Sustainable business and solutions | Innovation including research

First published December 19, 2025

  • Date (DD-MM-YYYY)

    14-01-2026 to 14-01-2027

    Available on-demand until 14th January 2027

  • Cost

    Free

  • Education type

    Publication

  • CPD subtype

    On-demand

Description

Objective Medical devices account for approximately 6–10% of national health systems’ carbon footprints. The global use of single-use devices has increased, with implications for health systems’ climate impact. This systematic review aimed to synthesise global evidence on medical device carbon footprints, compare single-use and reusable devices and identify lifecycle carbon hotspots to inform policy and practice.

Design We conducted a systematic review of carbon footprints of medical devices used in clinical settings, reported using Preferred Reporting Items for Systematic Reviews and Meta-Analyses (PRISMA) 2020 guidelines.

Data sources We searched MEDLINE and Scopus, in 2022 and updated in 2025, and used citation tracking.

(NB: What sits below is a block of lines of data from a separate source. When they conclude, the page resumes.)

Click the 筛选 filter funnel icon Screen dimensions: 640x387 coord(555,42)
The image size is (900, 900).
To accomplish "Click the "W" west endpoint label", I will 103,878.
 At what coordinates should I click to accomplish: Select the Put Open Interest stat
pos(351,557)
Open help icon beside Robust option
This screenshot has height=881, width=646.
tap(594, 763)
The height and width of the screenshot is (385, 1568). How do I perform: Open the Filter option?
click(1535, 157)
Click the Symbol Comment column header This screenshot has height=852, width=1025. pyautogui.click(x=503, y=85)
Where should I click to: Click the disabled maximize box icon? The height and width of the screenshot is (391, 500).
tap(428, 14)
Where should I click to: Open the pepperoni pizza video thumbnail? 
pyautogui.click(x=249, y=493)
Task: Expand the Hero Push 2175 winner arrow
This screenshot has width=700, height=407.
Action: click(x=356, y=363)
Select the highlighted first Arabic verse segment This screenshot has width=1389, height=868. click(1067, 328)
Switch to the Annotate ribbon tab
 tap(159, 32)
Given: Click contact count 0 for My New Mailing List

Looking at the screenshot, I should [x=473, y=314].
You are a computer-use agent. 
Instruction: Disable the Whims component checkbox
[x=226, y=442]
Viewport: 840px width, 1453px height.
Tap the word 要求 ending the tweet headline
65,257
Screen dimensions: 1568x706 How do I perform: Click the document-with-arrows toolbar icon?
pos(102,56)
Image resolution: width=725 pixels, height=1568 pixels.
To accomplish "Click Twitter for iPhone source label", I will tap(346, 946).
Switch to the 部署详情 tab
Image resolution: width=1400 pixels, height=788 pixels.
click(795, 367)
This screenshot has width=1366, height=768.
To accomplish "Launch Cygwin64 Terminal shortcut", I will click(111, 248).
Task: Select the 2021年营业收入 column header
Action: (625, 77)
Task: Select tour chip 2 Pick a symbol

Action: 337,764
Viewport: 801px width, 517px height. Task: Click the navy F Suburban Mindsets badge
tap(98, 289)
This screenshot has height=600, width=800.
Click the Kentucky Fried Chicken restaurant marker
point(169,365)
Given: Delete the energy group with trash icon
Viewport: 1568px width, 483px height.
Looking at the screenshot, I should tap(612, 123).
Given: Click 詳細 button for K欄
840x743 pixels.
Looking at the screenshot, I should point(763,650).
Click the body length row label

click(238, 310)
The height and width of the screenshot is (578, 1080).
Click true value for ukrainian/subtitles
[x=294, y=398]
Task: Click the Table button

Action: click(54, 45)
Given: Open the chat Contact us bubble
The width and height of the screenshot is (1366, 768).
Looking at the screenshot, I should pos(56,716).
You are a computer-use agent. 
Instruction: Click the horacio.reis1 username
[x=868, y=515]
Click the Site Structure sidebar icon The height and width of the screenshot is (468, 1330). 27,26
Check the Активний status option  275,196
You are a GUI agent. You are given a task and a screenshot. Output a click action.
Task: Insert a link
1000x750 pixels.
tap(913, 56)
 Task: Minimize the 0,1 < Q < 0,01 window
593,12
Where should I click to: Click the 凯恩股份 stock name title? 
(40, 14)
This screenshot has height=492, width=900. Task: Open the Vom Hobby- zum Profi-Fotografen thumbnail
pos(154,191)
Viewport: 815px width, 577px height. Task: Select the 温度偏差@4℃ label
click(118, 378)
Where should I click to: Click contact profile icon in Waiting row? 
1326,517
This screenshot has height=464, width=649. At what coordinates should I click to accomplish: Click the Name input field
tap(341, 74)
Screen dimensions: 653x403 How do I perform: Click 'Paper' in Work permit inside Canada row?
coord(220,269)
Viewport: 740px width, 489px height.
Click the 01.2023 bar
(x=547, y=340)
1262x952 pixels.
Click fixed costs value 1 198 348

Eligibility criteria English-language, primary research involving carbon modelling of medical devices used in clinical settings was included, with no date restrictions.

Data extraction and synthesis Articles were screened, and data on carbon modelling methods, device footprints and lifecycle hotspots were extracted by two independent reviewers. Findings were synthesised in figures and tables, and narratively in text. The heterogeneity in carbon modelling approaches prevented quantitative synthesis.

Results Of 5195 articles identified, 59 met inclusion criteria. Life cycle assessment was the main carbon modelling approach, though application and data quality varied. Carbon footprints of 61 devices were assessed, primarily in surgical (16), anaesthetic (8) and endoscopic (8) specialties. Reusable devices consistently had lower lifecycle footprints. Hotspots were production and manufacturing for single-use devices and reprocessing for reusables.

Conclusion Reusable devices are preferable from a climate perspective, though efforts are needed to reduce reprocessing emissions. Co-ordinated interventions are required: policymakers can enable supportive regulation; manufacturers can improve device design; healthcare facilities can optimise reprocessing; and providers can prioritise reusable device procurement and use.